I got up and followed him. As we climbed the wide stairs, Calvin said: “I was reading a book in the upstairs study—a rather strange one—when I heard a noise in the wall.”

“Rats,” I said. “Is that all?”

He paused on the landing, looking at me solemnly. The lamp he held cast weird, lurking shadows on the dark draperies and on the half-seen portraits that seemed now to leer rather than smile. Outside the wind rose to a brief scream and then subsided grudgingly.

“Not rats,” Cal said. “There was a kind of blundering, thudding sound from behind the book-cases, and then a horrible gurgling—horrible, sir. And scratching, as if something were struggling to get out…to get at me!”

You can imagine my amazement, Bones. Calvin is not the type to give way to hysterical flights of imagination. It began to seem that there was a mystery here after all—and perhaps an ugly one indeed.

“What then?” I asked him. We had resumed down the hall, and I could see the light from the study spilling forth onto the floor of the gallery. I viewed it with some trepidation; the night seemed no longer comfortable.

“The scratching noise stopped. After a moment the thudding, shuffling sounds began again, this time moving away from me. It paused once, and I swear I heard a strange, almost inaudible laugh! I went to the book-case and began to push and pull, thinking there might be a partition, or a secret door.”

“You found one?”

Cal paused at the door to the study. “No—but I found this!”
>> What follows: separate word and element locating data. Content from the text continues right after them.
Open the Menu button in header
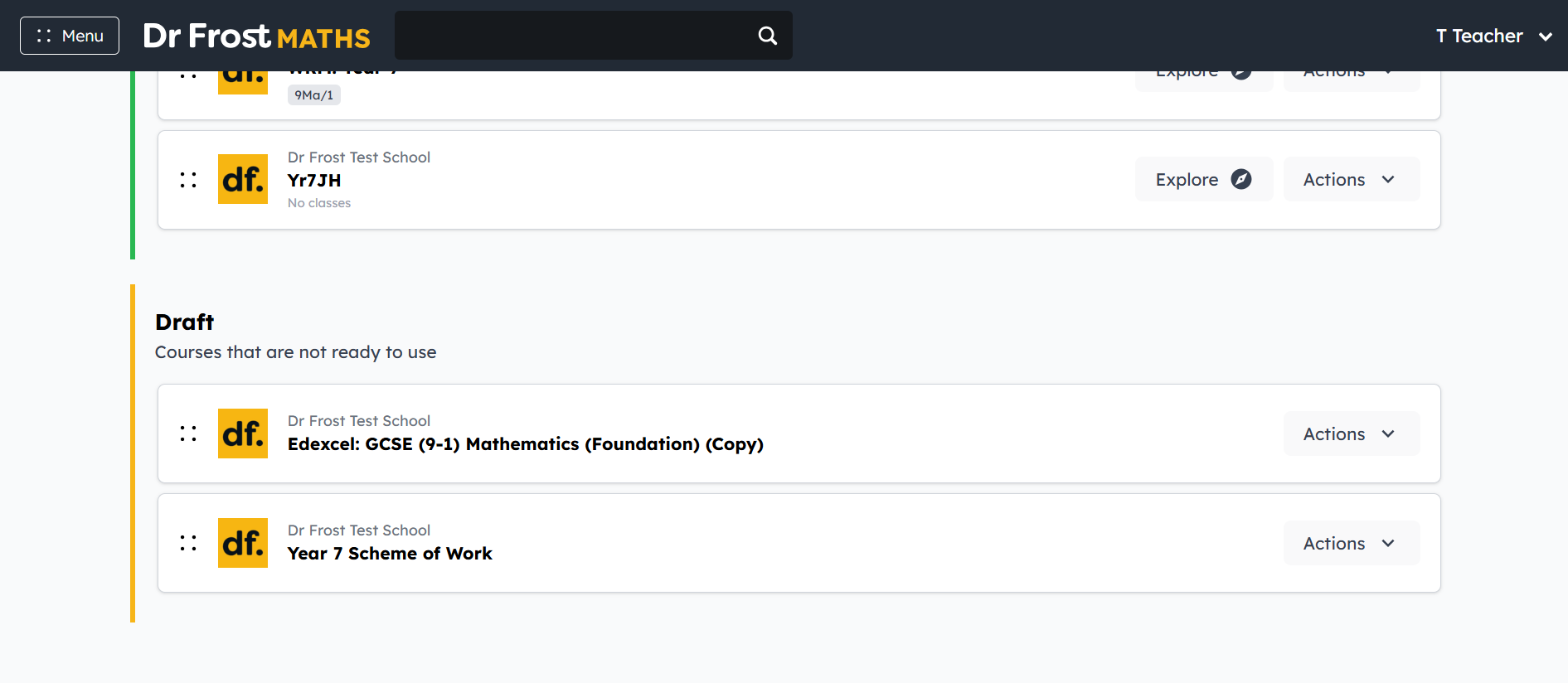Viewport: 1568px width, 683px height. coord(70,36)
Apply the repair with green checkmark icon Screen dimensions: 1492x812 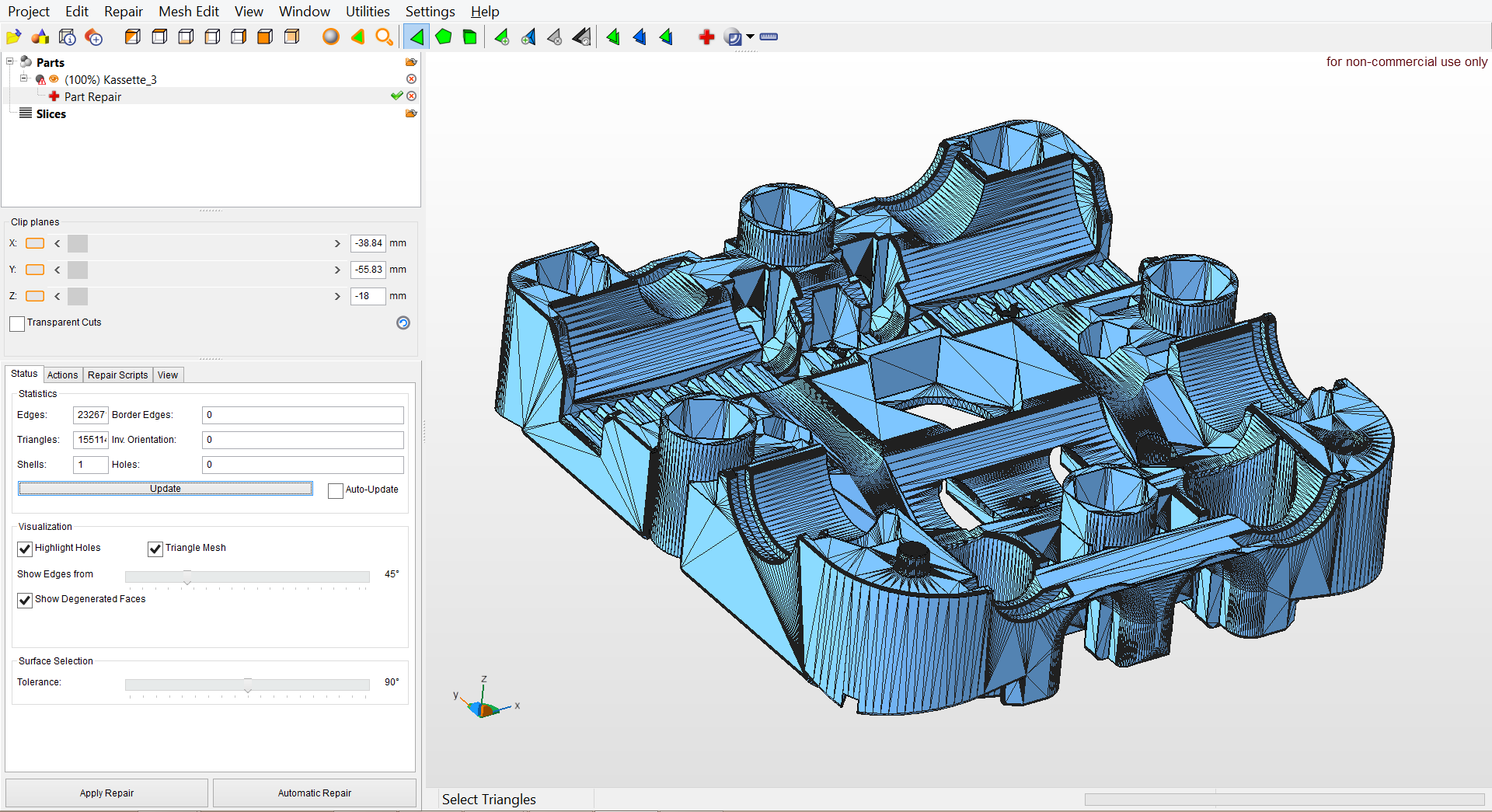(397, 96)
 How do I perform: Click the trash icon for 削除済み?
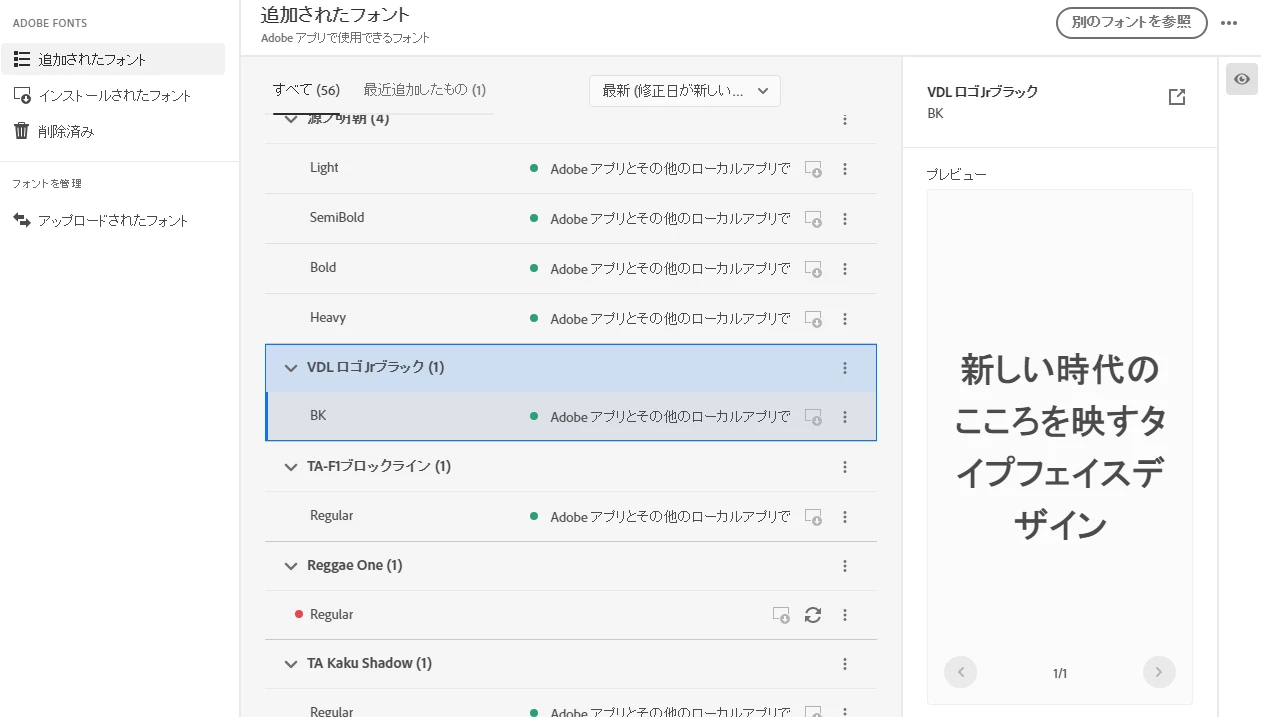[21, 131]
We stepped in and I saw a square black hole in the left case. The books at that point were nothing but dummies, and what Cal had found was a small hiding place. I flashed my lamp within it and saw nothing but a thick fall of dust, dust which must have been decades old.
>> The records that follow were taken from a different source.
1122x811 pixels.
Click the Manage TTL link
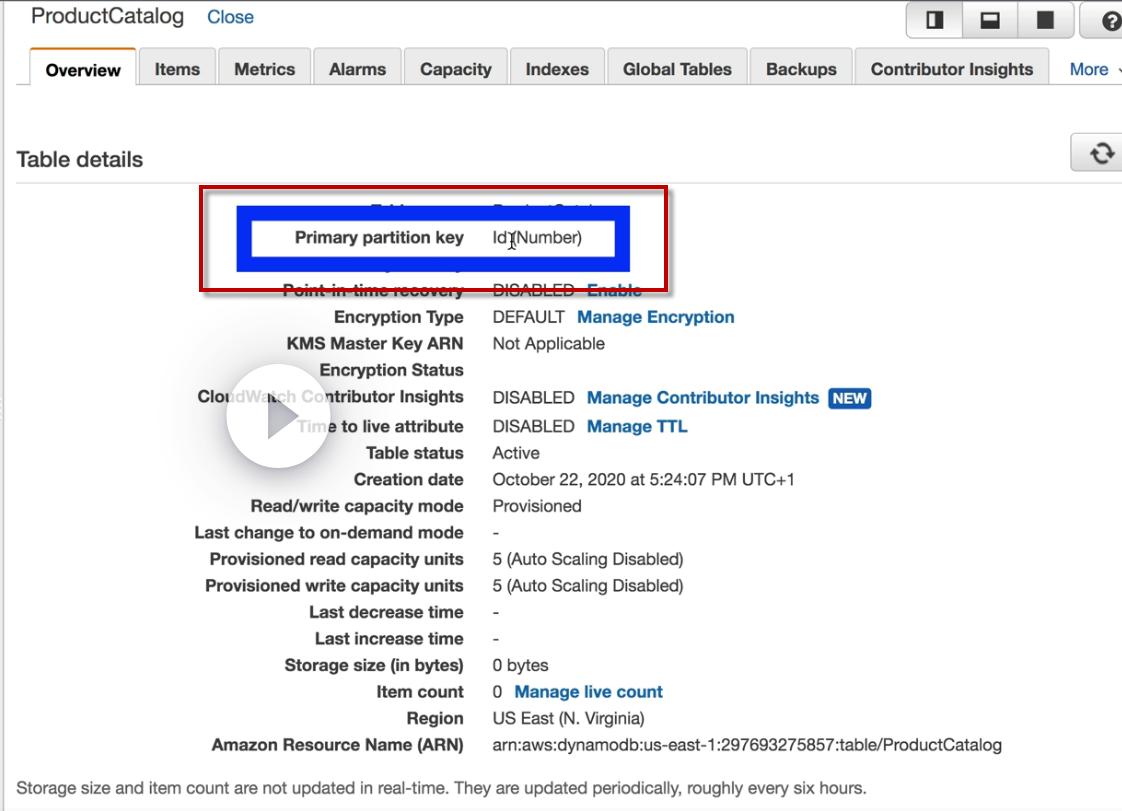point(637,427)
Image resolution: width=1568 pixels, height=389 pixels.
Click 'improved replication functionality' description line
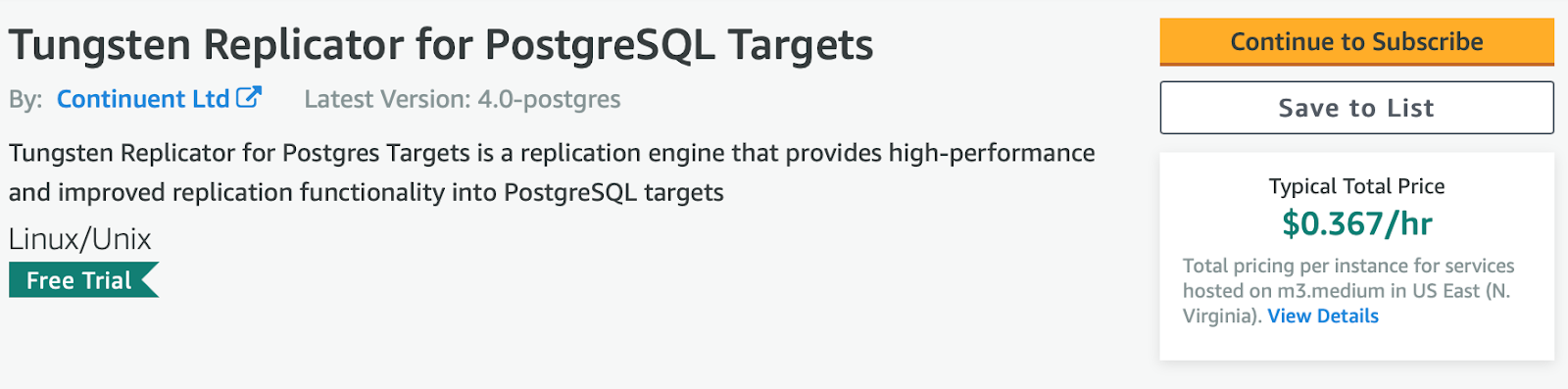pyautogui.click(x=367, y=192)
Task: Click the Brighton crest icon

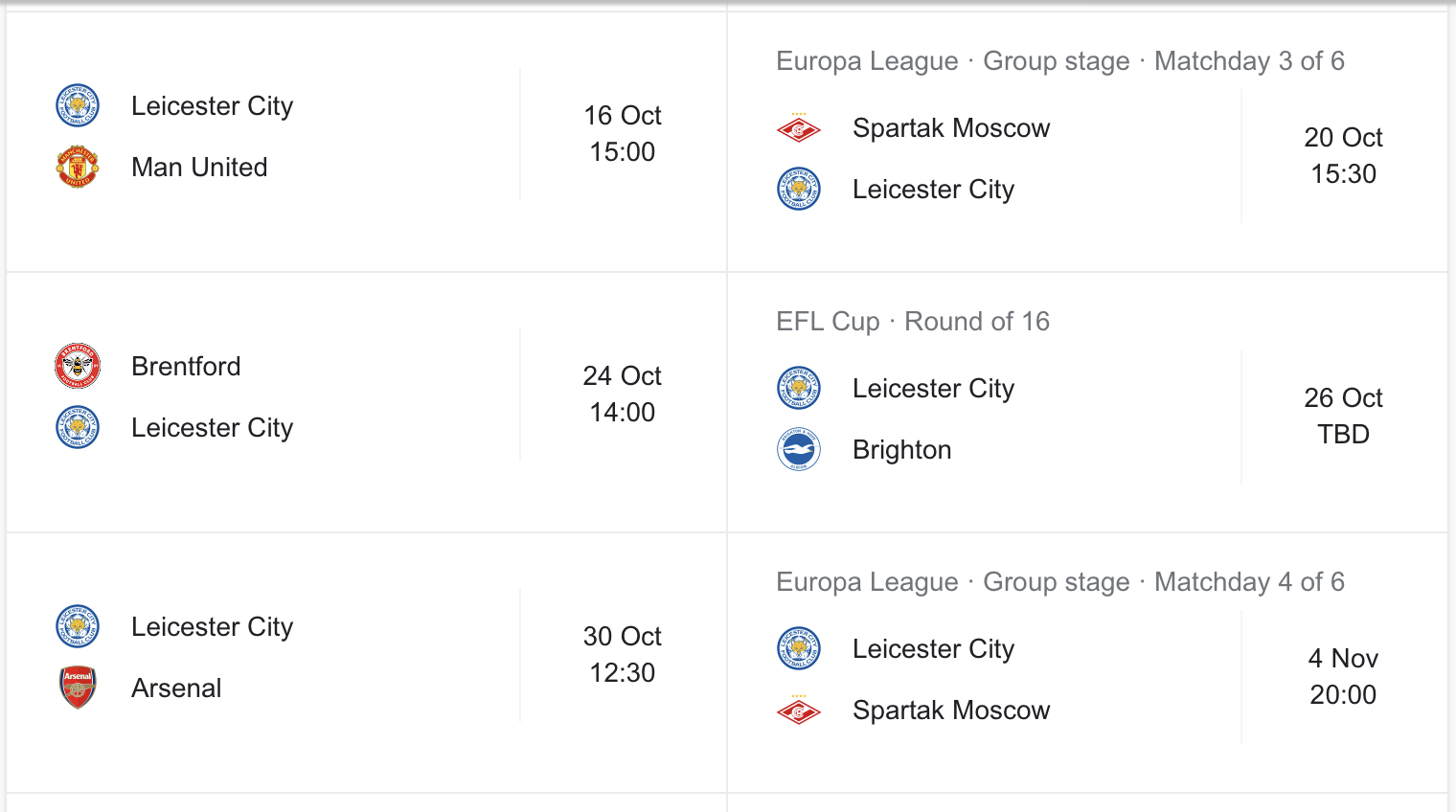Action: [x=799, y=449]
“There was only this,” Cal said quietly, and handed me a yellowed foolscap. The thing was a map, drawn in spider-thin strokes of black ink—the map of a town or village. There were perhaps seven buildings, and one, clearly marked with a steeple, bore this legend beneath it: The Worm That Doth Corrupt.

In the upper left corner, to what would have been the northwest of this little village, an arrow pointed. Inscribed beneath it: Chapelwaite.

Calvin said: “In town, sir, someone rather superstitiously mentioned a deserted village called Jerusalem’s Lot. It’s a place they steer clear of.”

“But this?” I asked, fingering the odd legend below the steeple.

“I don’t know.”

A memory of Mrs Cloris, adamant yet fearful, passed through my mind. “The Worm…” I muttered.

“Do you know something, Mr Boone?”

“Perhaps…it might be amusing to have a look for this town tomorrow, do you think, Cal?”

He nodded, eyes lighting. We spent almost an hour after this looking for some breach in the wall behind the cubby-hole Cal had found, but with no success. Nor was there a recurrence of the noises Cal had described.

We retired with no further adventure that night.

On the following morning Calvin and I set out on our ramble through the woods. The rain of the night before had ceased, but the sky was somber and lowering. I could see Cal looking at me with some doubtfulness and I hastened to reassure him that should I tire, or the journey prove too far, I would not hesitate to call a halt to the affair. We had equipped ourselves with a picnic lunch, a fine Buck-white compass, and, of course, the odd and ancient map of Jerusalem’s Lot.